Johann Strauss II: Tausend und eine Nacht
Translated as ‘Thousand and One Nights’, Johann Strauss II composed this famous waltz in 1871. The melodies for this waltz came from his first operetta Indigo und die vierzig Räuber (‘Indigo and the Forty Thieves’). Though a triumph for the composer, the operetta suffered twofold for the weak libretto. As the libretto started to be changed and developed, directors tried to partner the new libretti and Strauss’ music. By 1906, Tausend und eine Nacht was premiered. It received much more positive reviews with one describing it as:
“An oriental operetta of dream interpretation, a sumptuous ballet spectacular with songs. Under the new title, the work won the favour of the public and has achieved success.”
The orchestral work Tausend und eine Nacht was Strauss’ first serious attempt at ensuring that his memorable stage music would be memorable to all audiences. The idea of taking music out of its original context and into the form of a symphonic suite was beginning to become more popular. Composers knew that going to see an opera or a ballet was expensive, which cut off potential new audiences for them. Therefore, orchestral versions were made for concert halls so that their music could be preserved for a longer time.
This charming waltz is full of fragments of melodies from the operetta, however the main two that are used in their entirety are Ja, so singt man and Lasst frei nun erschallen das Lied aus der Brust. A typical performance of this work takes around 8-9 minutes to perform.

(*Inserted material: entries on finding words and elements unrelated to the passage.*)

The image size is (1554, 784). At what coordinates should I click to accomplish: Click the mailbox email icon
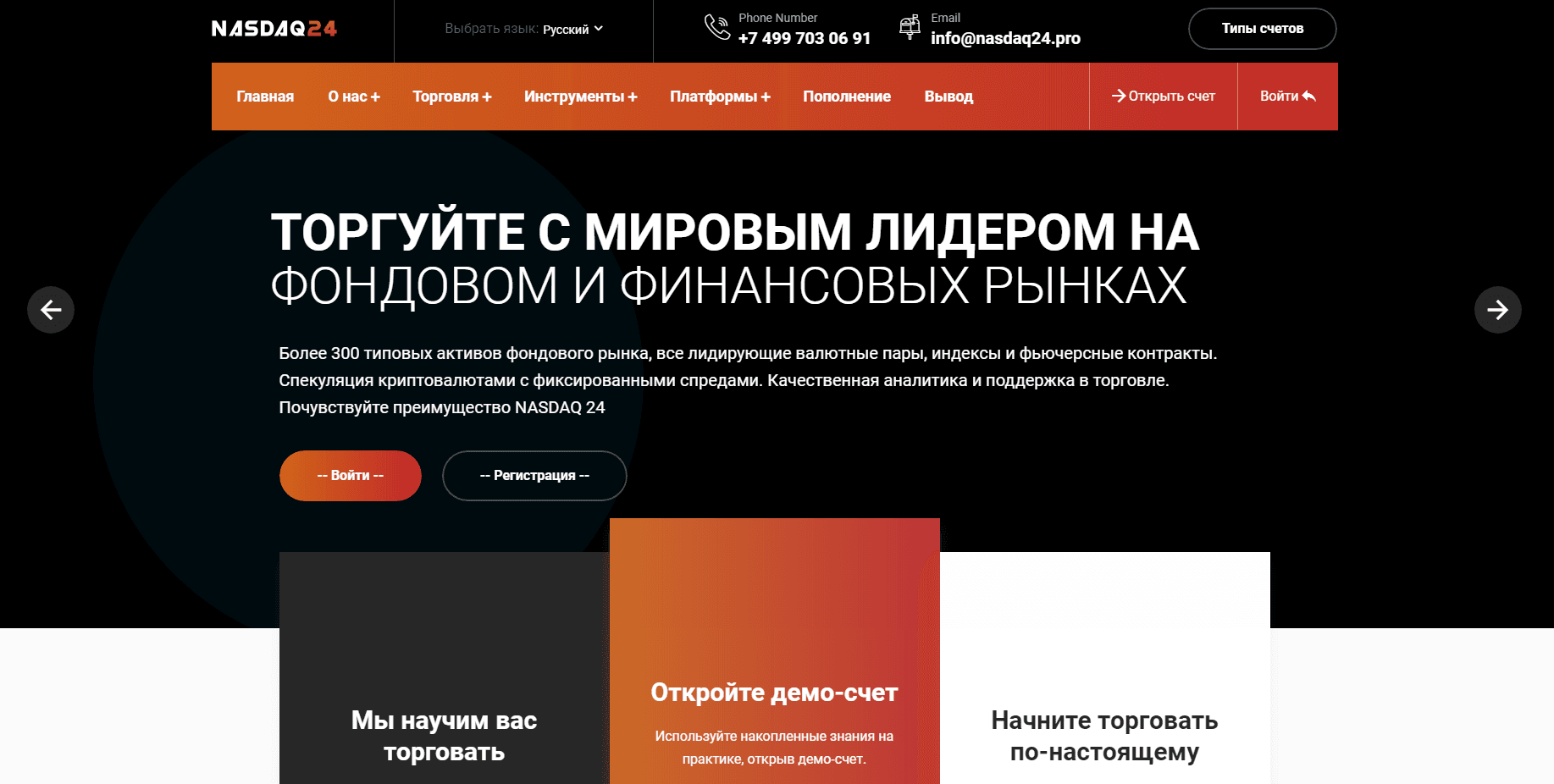pos(910,27)
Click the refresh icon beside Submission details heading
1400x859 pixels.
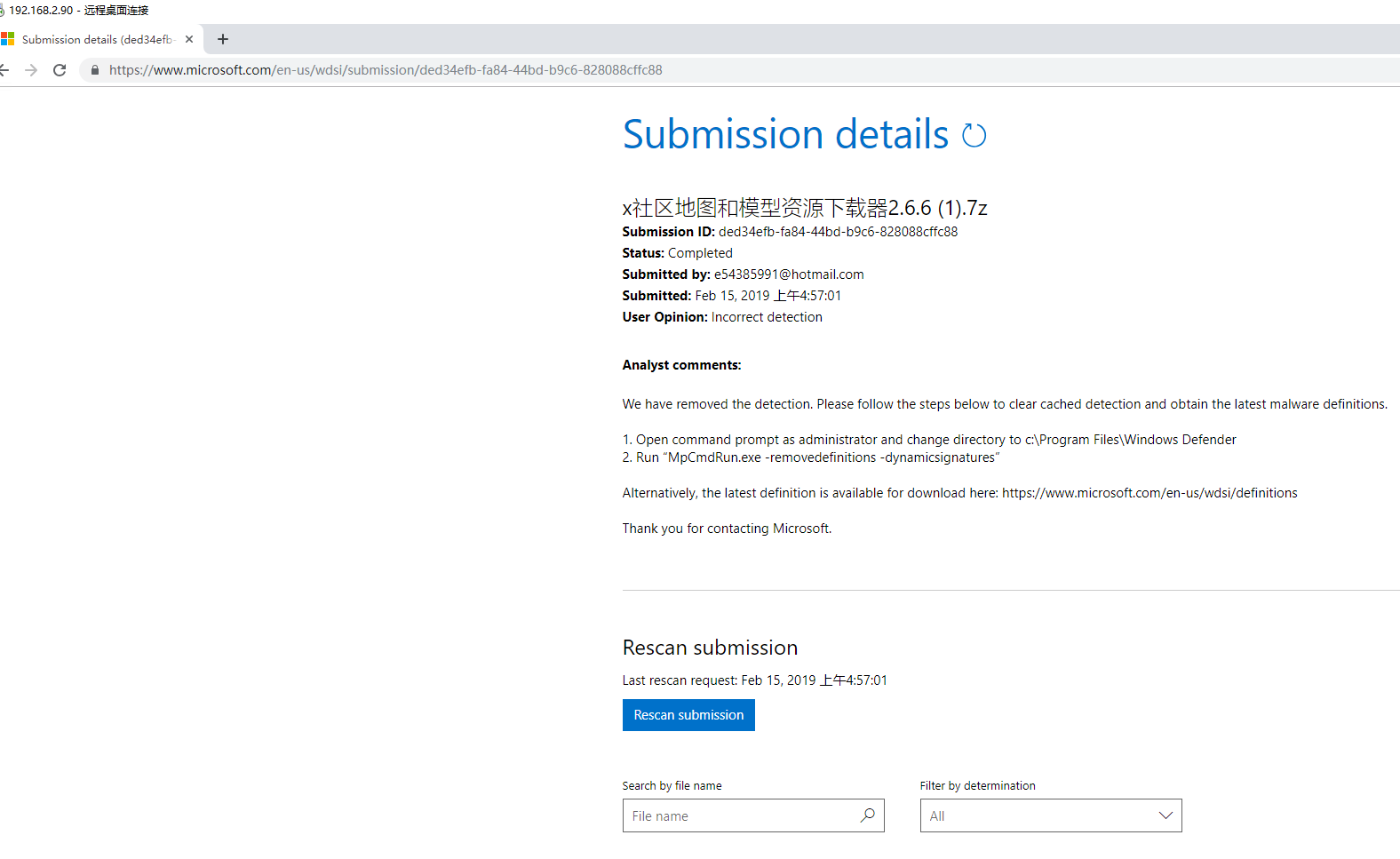click(x=974, y=135)
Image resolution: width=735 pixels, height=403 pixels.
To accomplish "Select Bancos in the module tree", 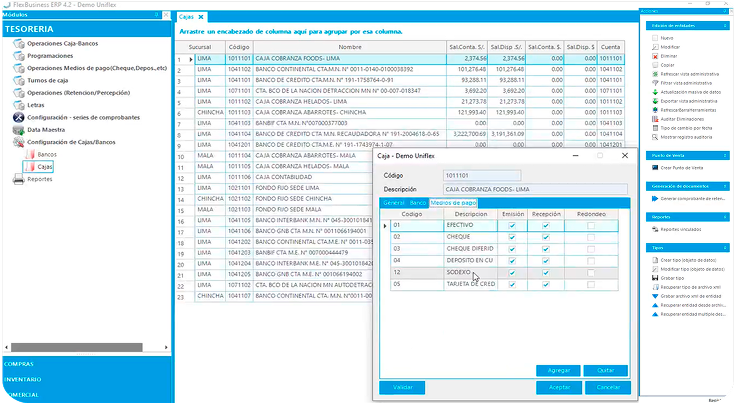I will pos(46,155).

Opening with a solo cello that becomes intertwined in dialogue with sonorous clarinets, the opening is dreamy in character. A solo trumpet also joins in the conversation, adding a new timbre to the texture. The lower strings begin the robust first waltz, which, of course, is in 3/4 time. This energetic waltz sees Strauss play with dynamics as the orchestra swells and diminishes together.
Brass accentuate the strong beats of the waltz as the wind and strings push through with the melody. A trio section begins which is much calmer than the waltz that came before it, which shows Strauss’ light and shade writing. This short section soon builds into a swirling second waltz which is light in touch and high-spirited in character.
Throughout each section the 1-2-3 beat never dies away, it is always there keeping the style and the tempo of the music moving. A third waltz begins and this time it is much gentler in its presentation. The first waltz of the piece is heard once more, but this time it is more hesitant. The music begins to gain momentum, which subsequently accelerates to its brilliant conclusion.
Full of memorable melodies, classic waltz rhythms and tempos, Johann Strauss II’s celebratory Tausend und eine Nacht is one of his most celebrated waltzes.